Human Genome Sequencing Process made easy

 

Sequencing the Human Genome

We all carry different versions of human genome. The human genome is a huge set of instructions present in cells which make up the way we are. These instructions are encoded in a long thread like structure called Chromosomes which store information in bases A C T and G.

Genome is the combination of letters that cells understand how to behave. we all are different because of the difference in our genome. Genome is unique in every organism.

Human Genome Project

The Human Genome Project is considered an international effort of different scientists, countries and organizations over three billion dollar cost to decode all the DNA letters (genome) in our body. The UK's Sanger Centre (now Wellcome Trust Sanger Institute) sequenced all or parts of chromosome 1, 6, 9, 10, 11, 13, 20, 22 and X.

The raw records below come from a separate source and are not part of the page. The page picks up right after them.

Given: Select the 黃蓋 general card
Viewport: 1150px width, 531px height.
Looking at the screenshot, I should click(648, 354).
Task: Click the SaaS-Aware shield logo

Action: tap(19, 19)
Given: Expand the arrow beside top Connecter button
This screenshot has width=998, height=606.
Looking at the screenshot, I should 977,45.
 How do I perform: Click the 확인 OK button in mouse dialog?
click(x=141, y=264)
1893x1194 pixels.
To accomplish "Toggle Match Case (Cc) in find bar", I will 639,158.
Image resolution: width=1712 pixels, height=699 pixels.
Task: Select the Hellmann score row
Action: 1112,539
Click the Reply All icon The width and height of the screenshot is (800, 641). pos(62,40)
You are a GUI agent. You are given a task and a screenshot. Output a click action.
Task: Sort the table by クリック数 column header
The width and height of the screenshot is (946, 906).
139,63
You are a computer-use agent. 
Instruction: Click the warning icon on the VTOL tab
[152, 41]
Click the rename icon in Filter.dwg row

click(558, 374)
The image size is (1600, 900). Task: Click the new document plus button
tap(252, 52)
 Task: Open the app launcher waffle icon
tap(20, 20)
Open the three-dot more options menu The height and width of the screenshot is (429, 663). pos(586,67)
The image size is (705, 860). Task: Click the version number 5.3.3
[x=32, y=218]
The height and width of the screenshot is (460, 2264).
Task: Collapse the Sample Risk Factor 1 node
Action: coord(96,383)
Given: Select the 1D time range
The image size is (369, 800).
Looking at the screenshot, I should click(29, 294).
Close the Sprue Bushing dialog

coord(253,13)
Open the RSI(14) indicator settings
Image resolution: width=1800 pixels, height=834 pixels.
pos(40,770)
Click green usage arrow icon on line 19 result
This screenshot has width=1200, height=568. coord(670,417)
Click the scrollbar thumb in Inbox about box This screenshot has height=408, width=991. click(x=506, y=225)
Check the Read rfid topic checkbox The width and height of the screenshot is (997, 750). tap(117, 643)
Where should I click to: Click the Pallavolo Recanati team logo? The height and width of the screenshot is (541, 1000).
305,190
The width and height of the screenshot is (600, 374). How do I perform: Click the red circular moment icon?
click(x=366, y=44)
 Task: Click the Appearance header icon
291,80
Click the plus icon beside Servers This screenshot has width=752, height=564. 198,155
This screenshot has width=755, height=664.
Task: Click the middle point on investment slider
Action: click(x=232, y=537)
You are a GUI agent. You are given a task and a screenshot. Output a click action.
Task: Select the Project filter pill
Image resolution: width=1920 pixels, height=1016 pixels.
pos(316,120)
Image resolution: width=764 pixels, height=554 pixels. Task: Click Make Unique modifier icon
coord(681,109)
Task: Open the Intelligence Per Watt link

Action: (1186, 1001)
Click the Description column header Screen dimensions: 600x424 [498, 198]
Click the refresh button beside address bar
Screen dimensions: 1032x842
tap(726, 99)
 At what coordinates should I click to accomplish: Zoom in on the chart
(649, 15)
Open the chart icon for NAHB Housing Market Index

The question arises that how they managed to sequenced the genome as we believe that Genome is very large in length and very small in size which we can not see through naked eye. To sequence, they divided larger pieces into small pieces. Then these pieces were separated in space and they were sequenced individually.

But how?

The answer is on the fact that DNA binds with exact opposite sequence DNA like A---T and  C---G. Because sequences were very smaller, scientists use enzymes to make copies of each genome piece which become thousands of replicas of each piece. Hence then scientists were able to separate and sequence the DNA letters of human body using Sanger's method of sequencing.